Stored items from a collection
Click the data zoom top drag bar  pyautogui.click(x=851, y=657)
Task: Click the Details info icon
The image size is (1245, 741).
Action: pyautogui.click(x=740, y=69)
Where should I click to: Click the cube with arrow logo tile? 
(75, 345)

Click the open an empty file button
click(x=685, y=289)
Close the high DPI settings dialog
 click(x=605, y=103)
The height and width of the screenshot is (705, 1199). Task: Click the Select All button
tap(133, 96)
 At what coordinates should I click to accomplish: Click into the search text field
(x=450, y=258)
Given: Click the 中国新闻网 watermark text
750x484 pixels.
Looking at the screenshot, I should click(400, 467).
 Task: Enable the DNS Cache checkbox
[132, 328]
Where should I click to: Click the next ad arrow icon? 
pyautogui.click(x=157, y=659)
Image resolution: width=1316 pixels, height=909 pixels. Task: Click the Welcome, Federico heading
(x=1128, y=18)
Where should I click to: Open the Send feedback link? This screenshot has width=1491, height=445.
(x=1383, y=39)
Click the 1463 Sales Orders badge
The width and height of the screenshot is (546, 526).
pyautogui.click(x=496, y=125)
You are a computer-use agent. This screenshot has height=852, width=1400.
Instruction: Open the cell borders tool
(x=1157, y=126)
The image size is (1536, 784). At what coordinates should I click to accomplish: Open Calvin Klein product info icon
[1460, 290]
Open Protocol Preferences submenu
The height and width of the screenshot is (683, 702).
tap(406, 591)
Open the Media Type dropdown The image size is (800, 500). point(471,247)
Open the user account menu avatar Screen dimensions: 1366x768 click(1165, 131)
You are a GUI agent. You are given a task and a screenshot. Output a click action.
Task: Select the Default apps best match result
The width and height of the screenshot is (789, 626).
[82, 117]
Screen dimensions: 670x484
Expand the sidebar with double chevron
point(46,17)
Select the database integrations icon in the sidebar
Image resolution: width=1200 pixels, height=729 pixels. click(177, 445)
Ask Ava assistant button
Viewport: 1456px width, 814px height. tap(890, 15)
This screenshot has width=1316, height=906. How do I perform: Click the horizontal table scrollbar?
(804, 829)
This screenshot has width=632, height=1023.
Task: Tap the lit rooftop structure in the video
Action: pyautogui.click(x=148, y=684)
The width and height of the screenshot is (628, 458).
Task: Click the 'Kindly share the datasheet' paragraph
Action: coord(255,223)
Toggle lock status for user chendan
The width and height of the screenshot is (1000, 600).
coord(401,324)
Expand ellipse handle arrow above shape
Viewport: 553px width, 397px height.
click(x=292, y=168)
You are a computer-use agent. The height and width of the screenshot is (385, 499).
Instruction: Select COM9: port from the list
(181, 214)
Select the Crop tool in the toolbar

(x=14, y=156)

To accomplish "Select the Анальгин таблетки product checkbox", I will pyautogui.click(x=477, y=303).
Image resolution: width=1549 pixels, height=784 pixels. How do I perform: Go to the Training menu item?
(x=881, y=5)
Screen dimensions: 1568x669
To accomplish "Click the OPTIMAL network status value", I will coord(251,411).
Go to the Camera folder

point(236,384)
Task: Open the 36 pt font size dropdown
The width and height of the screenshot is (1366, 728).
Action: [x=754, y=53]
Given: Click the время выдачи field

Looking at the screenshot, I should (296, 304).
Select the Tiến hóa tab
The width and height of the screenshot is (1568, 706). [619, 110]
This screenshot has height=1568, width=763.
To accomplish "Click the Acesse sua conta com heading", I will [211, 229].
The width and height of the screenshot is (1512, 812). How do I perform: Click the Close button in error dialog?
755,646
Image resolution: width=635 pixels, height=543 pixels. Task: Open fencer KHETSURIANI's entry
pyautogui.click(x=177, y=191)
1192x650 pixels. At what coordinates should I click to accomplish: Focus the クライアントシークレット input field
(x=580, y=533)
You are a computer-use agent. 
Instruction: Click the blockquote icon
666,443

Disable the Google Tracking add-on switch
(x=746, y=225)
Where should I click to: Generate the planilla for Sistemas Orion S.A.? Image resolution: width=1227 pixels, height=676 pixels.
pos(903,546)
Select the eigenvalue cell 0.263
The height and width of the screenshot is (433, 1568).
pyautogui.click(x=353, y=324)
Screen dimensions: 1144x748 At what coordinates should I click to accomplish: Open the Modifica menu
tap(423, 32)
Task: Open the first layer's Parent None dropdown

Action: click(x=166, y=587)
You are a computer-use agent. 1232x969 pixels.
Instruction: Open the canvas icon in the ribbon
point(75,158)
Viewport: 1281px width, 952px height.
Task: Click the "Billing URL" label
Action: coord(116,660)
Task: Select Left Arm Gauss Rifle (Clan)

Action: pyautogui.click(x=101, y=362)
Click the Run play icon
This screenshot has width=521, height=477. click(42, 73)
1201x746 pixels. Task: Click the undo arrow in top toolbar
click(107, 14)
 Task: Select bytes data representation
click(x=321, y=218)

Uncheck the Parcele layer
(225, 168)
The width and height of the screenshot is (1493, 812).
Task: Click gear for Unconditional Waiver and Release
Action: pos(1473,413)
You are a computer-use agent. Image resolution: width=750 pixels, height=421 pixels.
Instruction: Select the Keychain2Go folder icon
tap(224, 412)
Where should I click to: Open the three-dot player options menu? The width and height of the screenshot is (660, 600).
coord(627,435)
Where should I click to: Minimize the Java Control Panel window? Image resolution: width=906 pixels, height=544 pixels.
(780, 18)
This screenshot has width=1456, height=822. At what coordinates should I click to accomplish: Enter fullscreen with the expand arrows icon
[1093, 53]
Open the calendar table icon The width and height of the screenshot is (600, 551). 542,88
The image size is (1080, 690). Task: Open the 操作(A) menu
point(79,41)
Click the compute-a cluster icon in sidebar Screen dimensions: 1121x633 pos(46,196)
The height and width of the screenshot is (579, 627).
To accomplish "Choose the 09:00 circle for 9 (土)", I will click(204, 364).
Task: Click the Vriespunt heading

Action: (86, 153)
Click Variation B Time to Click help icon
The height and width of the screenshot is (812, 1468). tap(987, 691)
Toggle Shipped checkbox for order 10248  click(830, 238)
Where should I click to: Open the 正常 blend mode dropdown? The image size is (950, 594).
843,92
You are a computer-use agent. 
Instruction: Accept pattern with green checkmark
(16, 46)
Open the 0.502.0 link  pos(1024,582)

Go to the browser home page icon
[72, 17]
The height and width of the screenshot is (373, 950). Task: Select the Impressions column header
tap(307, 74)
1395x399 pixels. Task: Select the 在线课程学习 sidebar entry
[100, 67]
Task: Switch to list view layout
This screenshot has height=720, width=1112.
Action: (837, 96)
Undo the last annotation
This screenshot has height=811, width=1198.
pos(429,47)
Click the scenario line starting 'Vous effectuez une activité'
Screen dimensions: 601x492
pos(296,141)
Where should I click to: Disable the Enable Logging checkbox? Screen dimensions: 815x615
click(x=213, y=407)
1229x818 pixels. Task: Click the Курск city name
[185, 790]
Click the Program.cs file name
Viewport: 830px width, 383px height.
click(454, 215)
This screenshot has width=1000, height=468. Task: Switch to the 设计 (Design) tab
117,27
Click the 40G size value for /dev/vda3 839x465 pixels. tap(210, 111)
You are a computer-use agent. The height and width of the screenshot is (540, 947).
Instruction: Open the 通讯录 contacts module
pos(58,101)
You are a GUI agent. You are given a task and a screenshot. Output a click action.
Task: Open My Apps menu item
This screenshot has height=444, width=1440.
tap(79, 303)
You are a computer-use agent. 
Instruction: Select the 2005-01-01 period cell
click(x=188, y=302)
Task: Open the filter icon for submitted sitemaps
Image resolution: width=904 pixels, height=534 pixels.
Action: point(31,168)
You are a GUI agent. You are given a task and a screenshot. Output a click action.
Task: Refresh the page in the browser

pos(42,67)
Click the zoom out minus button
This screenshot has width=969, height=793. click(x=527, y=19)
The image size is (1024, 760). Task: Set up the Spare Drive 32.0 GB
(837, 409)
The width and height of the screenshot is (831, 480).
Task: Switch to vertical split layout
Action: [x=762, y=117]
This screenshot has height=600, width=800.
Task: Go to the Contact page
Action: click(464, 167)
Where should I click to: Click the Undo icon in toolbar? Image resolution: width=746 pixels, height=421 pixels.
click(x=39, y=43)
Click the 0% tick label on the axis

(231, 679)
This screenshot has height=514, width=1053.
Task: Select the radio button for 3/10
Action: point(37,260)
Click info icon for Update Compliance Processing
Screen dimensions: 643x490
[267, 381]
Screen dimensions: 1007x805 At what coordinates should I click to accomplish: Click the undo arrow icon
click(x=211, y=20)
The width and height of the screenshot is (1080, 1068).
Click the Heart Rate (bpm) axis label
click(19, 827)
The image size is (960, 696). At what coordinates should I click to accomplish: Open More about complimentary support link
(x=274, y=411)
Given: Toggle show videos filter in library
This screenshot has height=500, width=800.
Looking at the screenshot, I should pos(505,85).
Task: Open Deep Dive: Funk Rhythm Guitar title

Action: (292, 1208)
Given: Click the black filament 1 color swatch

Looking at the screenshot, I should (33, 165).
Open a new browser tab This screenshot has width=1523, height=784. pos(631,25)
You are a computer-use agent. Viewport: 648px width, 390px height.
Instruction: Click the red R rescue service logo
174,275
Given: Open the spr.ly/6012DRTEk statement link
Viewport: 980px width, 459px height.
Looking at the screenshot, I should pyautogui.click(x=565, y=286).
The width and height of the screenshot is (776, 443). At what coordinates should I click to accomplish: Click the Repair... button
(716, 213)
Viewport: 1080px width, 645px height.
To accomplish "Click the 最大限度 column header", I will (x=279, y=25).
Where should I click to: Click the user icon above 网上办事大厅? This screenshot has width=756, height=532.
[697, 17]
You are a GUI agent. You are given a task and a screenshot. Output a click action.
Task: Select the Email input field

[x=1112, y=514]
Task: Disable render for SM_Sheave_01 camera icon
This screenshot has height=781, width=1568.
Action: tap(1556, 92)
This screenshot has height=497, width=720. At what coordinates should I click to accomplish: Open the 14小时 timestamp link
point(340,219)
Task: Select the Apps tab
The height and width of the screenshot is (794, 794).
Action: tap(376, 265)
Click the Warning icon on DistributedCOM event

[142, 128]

AIM OF THE TASK
The lines to retype run from the start of the entries through the line containing "Given: Click the 中国新闻网 watermark text"; reproduce them exactly and add nothing.

RESPONSE BELOW
Click the data zoom top drag bar  pyautogui.click(x=851, y=657)
Task: Click the Details info icon
The image size is (1245, 741).
Action: pyautogui.click(x=740, y=69)
Where should I click to: Click the cube with arrow logo tile? 
(75, 345)

Click the open an empty file button
click(x=685, y=289)
Close the high DPI settings dialog
 click(x=605, y=103)
The height and width of the screenshot is (705, 1199). Task: Click the Select All button
tap(133, 96)
 At what coordinates should I click to accomplish: Click into the search text field
(x=450, y=258)
Given: Click the 中国新闻网 watermark text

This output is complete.